Document extract
I don't have experience with the rod vaults, but there is a lot of good info in this thread. I'm sure you're already familiar with these, but I'll vote for the racks/cords that mount up against the headliner if you can fit them. Keeps the gear away from prying eyes, and you can hold many more rods if that's something that matters to you. They range from simple bungee-style, to ones like this that actually bolt to the grab handle mounts. 










Another (simpler) option is to just leave the rods strung up but break them down into 2 pieces and throw them in one of those carry cases with room for the reels. This is what my buddy does and he loves it. Just pull it out and attach one ferrule, and it's ready to go. No sweat to leave the fly on, you just get used to an easy routine of how much slack to put in or take out when you're breaking the rod down.


----------



## BM_Barrelcooker (May 4, 2011)

I love those ceiling mounts. 
not sure if a 9’ rod will fit inside.


----------



## paint it black (Nov 3, 2007)

I have one on my Tacoma and love it. It does fit my 10wt and 11wt. The 11 is a tight fit, mostly the largest guide, but it squeezes in. Just don't leave rods in there for too long or they'll get some rust if you put them in wet. lol


----------



## Padre (Jul 29, 2016)

mavdog32 said:


> Got mine from Denver Outfitters a long time ago. Fit all of my 5-8wt rod/reels no issue and I usually end up keeping my stake out pole up there too. My 11wt and the Tibor mounted to it dont fit though, tube is too small for the last guide and the reels is too large in diameter. Love this thing for a little peace of mind over having my rods sitting in my gunnel holders.

Source data
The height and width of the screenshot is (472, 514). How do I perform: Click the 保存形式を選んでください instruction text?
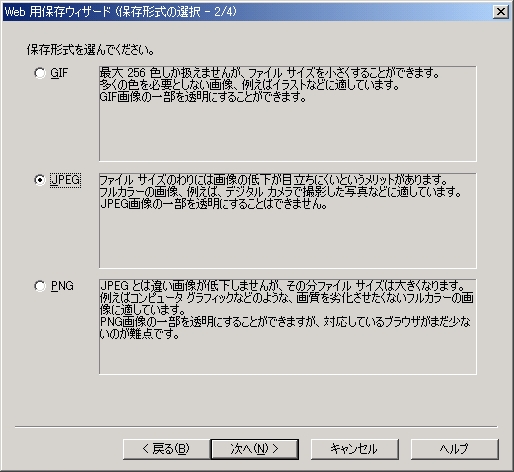point(91,50)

Work to do
1. In the fishing rod storage thread, what vehicle does paint it black have the ceiling mount on?
2. Translate this sentence from the fishing rod storage thread into Spanish: "This is what my buddy does and he loves it."
3. Duplicate the stretch of the fishing rod storage thread from "## paint it" through "(Jul 29, 2016)".

Solutions by task
1. A Tacoma.

2. Esto es lo que hace mi amigo y le encanta.

3.
## paint it black (Nov 3, 2007)

I have one on my Tacoma and love it. It does fit my 10wt and 11wt. The 11 is a tight fit, mostly the largest guide, but it squeezes in. Just don't leave rods in there for too long or they'll get some rust if you put them in wet. lol


----------



## Padre (Jul 29, 2016)